START Records supplied

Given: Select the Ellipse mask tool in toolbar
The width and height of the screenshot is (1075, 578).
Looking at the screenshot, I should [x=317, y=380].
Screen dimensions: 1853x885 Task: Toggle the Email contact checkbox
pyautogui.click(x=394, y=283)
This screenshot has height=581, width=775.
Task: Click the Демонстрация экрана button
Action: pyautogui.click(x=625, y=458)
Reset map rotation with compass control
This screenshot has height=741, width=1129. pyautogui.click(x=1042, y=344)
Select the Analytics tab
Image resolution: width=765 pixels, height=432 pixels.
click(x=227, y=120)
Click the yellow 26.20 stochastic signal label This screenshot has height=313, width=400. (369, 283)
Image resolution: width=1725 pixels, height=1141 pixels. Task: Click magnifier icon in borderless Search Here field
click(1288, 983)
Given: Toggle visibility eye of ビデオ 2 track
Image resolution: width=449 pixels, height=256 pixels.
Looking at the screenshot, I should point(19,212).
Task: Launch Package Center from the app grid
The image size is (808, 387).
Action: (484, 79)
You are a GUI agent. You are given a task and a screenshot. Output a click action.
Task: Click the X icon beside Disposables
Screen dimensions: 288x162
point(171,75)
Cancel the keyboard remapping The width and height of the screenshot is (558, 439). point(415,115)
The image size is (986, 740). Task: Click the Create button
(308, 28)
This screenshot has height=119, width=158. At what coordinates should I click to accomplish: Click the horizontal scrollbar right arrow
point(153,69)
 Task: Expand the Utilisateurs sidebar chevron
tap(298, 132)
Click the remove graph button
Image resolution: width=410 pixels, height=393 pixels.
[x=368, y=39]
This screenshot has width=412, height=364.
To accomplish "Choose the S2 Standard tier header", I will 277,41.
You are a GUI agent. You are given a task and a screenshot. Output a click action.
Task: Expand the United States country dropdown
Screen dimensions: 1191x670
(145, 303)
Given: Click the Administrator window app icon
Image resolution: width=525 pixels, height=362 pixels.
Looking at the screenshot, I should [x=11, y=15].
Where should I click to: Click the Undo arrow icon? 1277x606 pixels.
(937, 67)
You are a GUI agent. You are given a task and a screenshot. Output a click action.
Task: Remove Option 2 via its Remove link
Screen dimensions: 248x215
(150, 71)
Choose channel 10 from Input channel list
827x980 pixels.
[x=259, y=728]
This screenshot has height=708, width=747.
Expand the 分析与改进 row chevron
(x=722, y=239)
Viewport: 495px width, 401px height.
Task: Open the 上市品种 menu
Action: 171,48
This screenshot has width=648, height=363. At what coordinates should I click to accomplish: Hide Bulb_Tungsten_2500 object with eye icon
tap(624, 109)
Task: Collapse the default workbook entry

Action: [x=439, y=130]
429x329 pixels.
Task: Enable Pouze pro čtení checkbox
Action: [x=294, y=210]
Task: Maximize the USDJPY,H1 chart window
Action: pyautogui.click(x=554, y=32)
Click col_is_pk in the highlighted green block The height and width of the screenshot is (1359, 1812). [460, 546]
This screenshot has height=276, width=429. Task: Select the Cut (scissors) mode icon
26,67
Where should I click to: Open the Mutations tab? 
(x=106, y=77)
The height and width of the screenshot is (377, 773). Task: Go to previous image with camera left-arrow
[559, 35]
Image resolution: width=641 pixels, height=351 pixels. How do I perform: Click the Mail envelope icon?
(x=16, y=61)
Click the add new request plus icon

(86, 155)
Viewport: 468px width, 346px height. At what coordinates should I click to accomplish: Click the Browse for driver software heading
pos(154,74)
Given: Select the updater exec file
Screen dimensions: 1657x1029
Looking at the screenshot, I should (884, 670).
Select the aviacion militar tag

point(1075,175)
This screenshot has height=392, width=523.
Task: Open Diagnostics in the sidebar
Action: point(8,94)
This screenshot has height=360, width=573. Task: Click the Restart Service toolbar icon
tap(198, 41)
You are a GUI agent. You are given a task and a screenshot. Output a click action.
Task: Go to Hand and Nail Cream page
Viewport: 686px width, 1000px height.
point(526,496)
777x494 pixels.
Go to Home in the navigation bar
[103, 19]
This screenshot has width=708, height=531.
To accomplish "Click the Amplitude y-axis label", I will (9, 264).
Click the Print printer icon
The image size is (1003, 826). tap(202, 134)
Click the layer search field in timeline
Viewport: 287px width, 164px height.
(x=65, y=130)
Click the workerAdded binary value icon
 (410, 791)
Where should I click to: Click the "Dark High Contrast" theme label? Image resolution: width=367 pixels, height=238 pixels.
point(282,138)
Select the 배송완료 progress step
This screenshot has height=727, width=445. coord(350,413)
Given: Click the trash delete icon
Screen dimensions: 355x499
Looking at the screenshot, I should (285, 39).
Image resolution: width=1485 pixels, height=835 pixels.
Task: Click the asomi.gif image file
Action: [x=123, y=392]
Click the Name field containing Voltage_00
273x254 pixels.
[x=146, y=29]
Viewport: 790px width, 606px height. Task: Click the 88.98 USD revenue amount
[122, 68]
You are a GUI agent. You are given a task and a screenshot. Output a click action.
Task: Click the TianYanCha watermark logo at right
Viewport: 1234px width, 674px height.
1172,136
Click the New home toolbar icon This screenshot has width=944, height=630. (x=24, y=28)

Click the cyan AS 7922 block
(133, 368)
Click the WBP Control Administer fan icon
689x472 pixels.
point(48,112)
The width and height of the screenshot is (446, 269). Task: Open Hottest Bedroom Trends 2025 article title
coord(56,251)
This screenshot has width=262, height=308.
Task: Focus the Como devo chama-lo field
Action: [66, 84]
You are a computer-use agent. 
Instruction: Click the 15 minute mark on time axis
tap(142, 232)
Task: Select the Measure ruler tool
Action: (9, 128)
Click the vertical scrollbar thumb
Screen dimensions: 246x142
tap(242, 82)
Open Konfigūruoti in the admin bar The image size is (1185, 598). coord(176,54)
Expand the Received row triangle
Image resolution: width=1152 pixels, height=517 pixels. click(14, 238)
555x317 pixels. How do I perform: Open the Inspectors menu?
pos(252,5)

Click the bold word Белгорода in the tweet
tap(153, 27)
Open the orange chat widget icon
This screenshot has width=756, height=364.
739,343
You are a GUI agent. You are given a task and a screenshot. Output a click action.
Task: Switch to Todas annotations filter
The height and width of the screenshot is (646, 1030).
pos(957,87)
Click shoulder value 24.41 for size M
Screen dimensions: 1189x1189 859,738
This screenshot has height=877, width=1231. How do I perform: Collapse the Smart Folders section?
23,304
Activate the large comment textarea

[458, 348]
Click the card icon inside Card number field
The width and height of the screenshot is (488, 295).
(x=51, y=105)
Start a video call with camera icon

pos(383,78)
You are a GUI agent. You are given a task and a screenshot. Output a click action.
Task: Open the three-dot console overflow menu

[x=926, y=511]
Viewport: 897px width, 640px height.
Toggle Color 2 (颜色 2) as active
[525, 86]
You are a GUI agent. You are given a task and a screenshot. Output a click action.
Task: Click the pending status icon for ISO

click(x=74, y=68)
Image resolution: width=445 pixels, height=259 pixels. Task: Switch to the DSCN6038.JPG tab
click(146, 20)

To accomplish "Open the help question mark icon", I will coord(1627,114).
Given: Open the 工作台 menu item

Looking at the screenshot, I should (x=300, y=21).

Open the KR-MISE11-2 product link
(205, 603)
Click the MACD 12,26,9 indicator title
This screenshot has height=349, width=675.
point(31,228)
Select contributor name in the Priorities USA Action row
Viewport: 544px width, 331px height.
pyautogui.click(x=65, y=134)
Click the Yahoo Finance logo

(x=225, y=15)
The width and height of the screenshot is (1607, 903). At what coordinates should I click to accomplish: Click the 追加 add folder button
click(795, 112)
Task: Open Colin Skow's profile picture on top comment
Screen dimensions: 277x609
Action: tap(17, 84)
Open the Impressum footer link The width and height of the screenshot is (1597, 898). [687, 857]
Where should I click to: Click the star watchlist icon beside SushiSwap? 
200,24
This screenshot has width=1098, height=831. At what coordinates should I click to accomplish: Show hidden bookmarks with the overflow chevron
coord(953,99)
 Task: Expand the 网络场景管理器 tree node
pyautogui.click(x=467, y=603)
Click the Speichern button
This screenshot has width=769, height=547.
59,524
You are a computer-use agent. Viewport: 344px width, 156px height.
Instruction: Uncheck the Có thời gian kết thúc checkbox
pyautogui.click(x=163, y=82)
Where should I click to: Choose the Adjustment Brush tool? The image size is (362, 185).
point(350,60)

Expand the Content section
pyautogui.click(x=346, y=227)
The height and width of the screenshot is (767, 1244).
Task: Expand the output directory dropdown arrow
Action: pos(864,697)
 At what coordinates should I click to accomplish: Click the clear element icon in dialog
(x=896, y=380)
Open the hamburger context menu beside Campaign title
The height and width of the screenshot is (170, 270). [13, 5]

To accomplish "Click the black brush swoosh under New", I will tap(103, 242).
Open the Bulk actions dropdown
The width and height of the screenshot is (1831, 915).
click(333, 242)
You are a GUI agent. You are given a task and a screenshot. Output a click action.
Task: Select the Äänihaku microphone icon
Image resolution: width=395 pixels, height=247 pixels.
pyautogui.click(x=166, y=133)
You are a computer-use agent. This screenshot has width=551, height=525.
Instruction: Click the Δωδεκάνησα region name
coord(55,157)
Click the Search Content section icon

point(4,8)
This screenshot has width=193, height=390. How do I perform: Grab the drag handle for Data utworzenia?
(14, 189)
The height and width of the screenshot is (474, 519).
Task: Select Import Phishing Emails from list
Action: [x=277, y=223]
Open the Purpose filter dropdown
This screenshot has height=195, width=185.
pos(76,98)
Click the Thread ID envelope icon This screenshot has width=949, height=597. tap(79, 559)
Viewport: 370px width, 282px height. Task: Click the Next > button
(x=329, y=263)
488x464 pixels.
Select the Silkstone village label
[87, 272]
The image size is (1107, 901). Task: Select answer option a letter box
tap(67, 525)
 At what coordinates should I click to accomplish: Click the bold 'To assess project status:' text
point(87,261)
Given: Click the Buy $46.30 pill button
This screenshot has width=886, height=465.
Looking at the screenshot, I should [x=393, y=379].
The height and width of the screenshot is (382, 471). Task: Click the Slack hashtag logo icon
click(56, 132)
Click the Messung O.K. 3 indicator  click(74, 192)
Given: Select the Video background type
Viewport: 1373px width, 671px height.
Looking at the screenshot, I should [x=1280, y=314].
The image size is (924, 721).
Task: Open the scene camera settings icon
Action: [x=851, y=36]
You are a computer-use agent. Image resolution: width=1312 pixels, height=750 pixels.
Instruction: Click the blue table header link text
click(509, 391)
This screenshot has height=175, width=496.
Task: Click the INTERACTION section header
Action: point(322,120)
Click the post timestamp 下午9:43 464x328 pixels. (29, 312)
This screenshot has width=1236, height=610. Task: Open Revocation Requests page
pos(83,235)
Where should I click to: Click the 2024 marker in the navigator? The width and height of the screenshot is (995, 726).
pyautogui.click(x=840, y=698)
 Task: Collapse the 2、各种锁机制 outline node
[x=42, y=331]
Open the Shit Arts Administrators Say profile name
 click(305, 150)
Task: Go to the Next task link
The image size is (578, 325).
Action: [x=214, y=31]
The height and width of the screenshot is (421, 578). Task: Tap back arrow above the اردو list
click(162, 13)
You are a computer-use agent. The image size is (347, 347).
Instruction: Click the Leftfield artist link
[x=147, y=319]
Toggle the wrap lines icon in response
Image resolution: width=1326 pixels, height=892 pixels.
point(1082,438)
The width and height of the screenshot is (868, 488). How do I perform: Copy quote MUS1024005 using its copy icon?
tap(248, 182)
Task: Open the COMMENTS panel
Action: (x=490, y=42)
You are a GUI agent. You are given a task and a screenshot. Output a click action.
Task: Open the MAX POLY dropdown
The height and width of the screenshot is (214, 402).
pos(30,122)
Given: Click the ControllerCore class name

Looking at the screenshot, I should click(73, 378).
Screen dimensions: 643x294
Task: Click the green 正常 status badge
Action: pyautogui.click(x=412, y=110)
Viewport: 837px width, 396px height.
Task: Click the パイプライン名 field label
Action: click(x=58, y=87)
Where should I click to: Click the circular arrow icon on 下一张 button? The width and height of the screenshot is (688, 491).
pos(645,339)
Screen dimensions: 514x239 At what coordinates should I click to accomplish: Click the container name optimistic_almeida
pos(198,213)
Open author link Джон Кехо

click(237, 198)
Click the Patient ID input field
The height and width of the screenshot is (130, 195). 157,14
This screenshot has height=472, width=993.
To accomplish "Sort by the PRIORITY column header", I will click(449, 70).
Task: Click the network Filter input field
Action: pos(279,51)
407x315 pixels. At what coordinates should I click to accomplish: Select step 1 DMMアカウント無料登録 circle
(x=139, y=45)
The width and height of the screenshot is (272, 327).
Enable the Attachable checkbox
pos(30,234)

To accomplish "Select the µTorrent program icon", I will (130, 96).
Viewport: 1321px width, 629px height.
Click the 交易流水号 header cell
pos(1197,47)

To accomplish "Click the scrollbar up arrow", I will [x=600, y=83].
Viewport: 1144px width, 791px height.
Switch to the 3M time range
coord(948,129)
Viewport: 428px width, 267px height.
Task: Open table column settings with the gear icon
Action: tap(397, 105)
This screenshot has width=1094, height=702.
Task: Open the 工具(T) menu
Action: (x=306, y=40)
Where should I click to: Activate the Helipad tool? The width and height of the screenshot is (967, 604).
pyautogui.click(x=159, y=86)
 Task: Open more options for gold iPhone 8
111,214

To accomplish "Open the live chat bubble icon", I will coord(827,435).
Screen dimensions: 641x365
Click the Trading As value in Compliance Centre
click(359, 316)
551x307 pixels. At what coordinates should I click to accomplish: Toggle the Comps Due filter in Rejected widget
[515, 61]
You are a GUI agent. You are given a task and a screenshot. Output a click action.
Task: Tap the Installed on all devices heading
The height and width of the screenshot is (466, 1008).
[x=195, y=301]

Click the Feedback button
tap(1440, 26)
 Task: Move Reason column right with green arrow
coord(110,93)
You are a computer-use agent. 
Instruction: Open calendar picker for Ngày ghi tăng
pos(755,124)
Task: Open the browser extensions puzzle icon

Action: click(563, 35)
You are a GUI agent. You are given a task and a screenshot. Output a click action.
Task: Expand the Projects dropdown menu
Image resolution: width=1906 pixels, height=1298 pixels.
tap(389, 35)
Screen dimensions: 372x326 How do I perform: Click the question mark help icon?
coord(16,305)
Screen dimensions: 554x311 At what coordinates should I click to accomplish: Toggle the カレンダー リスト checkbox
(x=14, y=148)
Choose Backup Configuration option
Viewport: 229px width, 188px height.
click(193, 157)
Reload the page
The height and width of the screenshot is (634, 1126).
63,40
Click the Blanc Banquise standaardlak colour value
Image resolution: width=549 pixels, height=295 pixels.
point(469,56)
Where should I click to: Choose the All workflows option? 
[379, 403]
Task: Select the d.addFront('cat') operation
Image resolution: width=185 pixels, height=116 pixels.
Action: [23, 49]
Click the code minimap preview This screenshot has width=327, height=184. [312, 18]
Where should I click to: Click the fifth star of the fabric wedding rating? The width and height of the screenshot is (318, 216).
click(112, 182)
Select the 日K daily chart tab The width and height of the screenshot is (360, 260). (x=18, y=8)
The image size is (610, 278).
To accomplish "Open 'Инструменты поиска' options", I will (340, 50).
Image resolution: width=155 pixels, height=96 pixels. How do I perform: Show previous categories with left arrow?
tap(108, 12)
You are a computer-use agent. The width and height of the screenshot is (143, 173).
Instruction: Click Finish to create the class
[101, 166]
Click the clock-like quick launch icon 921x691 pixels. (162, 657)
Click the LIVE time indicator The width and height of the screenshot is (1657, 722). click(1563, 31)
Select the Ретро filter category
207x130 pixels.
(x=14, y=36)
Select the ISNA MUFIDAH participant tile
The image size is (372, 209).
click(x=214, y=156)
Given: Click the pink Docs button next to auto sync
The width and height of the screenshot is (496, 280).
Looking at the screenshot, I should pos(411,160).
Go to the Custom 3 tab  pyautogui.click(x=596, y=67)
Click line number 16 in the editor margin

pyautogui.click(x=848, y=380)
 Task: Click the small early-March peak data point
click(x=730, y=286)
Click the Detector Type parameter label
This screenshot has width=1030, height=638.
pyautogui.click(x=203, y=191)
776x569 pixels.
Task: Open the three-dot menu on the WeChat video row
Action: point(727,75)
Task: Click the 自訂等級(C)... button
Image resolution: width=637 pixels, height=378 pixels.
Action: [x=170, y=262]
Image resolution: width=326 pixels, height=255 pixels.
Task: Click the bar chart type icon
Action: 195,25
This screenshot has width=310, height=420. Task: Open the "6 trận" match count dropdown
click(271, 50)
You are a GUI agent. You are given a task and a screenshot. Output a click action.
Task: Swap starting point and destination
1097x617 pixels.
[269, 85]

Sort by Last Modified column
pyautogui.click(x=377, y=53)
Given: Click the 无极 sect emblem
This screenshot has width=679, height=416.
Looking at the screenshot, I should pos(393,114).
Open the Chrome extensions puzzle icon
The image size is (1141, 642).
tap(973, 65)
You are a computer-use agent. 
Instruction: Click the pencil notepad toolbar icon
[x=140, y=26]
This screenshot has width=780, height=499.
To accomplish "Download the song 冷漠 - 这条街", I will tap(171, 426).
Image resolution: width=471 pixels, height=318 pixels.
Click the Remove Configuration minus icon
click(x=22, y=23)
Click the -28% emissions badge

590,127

END Records supplied

# Exercise directions
Copy out the lines starting at the one containing "Select the 日K" and ending at the one containing "tap(108, 12)", requests included. Multiply every coordinate in the answers by 2.1 and round to whole numbers, with halves rounded up.

# The answer
Select the 日K daily chart tab The width and height of the screenshot is (360, 260). (x=38, y=17)
The image size is (610, 278).
To accomplish "Open 'Инструменты поиска' options", I will (714, 105).
Image resolution: width=155 pixels, height=96 pixels. How do I perform: Show previous categories with left arrow?
tap(227, 25)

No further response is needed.